- **Stated problem**:
Reproduce the listing from its beginning through the line containing "Block Paving & Landscaping (245, 97)", inclusive, replacing "target" with "element" and leaving everything else unchanged.
┌─ Entries shown
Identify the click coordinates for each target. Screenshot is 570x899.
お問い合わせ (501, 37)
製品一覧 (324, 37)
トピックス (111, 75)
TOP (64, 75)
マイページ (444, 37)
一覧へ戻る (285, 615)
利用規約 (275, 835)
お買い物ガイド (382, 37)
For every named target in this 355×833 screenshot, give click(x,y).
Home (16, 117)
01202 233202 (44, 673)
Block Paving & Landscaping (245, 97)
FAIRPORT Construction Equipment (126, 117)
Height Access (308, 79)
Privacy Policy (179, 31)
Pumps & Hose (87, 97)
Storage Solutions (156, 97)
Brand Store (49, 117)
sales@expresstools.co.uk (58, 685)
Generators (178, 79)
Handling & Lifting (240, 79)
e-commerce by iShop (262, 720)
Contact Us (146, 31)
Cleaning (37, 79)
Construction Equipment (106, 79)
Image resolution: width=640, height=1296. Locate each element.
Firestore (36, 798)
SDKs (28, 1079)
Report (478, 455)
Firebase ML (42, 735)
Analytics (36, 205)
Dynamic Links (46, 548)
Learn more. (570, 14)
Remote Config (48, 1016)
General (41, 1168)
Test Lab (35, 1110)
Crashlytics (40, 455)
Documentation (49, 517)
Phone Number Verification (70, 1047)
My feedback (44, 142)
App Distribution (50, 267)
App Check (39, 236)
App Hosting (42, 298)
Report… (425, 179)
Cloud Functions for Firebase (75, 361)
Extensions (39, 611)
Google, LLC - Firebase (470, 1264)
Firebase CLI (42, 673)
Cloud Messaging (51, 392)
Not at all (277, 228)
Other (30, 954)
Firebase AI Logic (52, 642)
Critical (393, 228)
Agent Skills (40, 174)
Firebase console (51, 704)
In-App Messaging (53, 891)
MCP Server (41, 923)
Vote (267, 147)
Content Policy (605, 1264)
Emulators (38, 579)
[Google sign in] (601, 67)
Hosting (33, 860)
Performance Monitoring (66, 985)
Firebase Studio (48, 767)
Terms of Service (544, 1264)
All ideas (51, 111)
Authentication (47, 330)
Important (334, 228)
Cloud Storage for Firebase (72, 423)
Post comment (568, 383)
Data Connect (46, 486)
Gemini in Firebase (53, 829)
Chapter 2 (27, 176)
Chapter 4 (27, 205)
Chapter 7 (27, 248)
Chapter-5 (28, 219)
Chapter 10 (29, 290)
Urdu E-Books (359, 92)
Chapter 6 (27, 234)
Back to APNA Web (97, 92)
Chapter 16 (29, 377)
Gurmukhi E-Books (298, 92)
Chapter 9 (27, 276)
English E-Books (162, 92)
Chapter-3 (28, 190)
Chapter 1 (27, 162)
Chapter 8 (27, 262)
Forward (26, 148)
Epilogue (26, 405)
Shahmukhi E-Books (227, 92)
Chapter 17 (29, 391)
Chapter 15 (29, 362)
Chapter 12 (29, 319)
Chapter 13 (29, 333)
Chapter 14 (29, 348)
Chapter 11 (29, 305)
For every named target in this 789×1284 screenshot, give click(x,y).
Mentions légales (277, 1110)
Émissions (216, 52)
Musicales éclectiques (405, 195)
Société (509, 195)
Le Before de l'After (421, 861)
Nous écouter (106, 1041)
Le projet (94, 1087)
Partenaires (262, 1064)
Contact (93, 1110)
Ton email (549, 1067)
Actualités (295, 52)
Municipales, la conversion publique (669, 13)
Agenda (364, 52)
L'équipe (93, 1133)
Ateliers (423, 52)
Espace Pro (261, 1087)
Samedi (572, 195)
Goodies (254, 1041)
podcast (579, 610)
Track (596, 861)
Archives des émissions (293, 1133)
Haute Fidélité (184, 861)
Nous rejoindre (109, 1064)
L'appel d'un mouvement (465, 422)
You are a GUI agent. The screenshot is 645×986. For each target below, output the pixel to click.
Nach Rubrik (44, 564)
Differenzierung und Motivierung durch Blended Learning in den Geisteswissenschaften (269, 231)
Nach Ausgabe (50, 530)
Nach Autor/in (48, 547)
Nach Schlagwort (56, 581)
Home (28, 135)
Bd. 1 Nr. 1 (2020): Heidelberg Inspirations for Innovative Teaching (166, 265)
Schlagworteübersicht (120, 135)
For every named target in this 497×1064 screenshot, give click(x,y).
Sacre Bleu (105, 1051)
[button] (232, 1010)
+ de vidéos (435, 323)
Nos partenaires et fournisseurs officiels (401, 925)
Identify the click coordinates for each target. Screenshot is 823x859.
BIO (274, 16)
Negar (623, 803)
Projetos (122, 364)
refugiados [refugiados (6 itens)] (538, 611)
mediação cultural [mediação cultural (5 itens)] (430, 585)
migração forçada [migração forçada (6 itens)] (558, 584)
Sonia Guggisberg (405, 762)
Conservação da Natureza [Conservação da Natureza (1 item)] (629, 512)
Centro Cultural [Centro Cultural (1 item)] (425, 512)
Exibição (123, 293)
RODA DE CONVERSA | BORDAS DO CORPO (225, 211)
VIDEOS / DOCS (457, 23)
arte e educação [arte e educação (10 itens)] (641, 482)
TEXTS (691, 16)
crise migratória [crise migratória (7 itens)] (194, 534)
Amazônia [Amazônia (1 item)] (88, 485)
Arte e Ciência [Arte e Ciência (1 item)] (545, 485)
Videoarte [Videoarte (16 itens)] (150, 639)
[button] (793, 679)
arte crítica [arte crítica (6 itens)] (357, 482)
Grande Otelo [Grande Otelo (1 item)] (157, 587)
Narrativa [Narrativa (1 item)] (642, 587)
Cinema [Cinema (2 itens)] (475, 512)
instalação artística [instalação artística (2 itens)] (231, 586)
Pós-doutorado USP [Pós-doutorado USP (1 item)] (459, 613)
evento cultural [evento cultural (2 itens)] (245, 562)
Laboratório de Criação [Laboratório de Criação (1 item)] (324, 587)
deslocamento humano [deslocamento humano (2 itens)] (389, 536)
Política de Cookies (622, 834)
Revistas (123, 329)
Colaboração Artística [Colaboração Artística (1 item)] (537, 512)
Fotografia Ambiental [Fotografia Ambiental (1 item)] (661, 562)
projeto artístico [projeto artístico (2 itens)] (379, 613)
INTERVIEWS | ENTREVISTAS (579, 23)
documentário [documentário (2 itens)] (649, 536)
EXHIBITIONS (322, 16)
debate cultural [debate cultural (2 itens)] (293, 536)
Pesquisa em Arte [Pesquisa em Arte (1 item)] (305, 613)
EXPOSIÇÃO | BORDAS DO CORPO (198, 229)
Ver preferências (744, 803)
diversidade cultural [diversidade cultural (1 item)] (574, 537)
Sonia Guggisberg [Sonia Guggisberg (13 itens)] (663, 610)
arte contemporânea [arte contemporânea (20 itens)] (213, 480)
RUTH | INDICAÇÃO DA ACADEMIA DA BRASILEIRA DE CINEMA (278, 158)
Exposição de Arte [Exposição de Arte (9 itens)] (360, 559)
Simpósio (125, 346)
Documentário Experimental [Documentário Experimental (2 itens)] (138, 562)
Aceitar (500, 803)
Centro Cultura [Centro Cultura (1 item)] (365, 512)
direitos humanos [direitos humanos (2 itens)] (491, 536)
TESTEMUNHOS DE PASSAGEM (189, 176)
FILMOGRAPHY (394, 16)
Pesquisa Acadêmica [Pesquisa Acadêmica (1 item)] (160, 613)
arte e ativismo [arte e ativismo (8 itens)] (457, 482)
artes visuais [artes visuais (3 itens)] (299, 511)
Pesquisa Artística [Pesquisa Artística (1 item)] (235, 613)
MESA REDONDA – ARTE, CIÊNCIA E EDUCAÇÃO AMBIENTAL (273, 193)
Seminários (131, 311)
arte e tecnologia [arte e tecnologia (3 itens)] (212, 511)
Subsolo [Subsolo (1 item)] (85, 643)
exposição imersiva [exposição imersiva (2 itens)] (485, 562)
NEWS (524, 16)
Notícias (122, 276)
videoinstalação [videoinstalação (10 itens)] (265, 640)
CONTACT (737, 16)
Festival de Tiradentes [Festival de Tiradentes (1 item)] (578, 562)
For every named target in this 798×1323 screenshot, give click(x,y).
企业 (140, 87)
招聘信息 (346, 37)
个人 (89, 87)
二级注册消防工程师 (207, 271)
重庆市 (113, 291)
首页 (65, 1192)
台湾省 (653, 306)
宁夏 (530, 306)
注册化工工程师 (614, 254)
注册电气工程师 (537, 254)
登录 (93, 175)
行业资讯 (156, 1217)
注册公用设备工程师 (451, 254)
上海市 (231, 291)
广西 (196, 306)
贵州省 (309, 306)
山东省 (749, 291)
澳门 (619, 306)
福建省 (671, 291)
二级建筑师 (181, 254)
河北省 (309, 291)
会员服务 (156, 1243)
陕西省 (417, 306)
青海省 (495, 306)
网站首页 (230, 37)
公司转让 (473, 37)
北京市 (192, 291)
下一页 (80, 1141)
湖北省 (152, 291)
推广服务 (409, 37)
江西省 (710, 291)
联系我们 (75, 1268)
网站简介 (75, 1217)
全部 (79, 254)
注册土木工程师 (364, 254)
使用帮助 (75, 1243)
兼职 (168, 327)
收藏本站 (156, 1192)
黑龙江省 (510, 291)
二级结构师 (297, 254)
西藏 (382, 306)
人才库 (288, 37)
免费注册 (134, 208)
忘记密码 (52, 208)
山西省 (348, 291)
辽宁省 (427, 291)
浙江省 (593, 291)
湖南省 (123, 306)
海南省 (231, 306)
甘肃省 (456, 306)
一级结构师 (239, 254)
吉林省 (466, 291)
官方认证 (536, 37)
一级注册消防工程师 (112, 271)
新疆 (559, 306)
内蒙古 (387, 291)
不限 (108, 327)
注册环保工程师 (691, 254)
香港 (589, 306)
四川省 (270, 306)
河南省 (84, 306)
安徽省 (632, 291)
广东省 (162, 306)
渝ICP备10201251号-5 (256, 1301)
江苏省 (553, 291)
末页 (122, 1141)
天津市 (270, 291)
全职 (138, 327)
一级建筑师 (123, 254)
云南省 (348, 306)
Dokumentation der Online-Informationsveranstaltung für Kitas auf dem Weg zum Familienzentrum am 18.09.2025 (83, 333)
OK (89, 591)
└─
- **Task result**:
Identify the click coordinates for each element. Screenshot is 570x899.
お問い合わせ (501, 37)
製品一覧 (324, 37)
トピックス (111, 75)
TOP (64, 75)
マイページ (444, 37)
一覧へ戻る (285, 615)
利用規約 (275, 835)
お買い物ガイド (382, 37)
For every named element in this 355×833 screenshot, give click(x,y).
Home (16, 117)
01202 233202 (44, 673)
Block Paving & Landscaping (245, 97)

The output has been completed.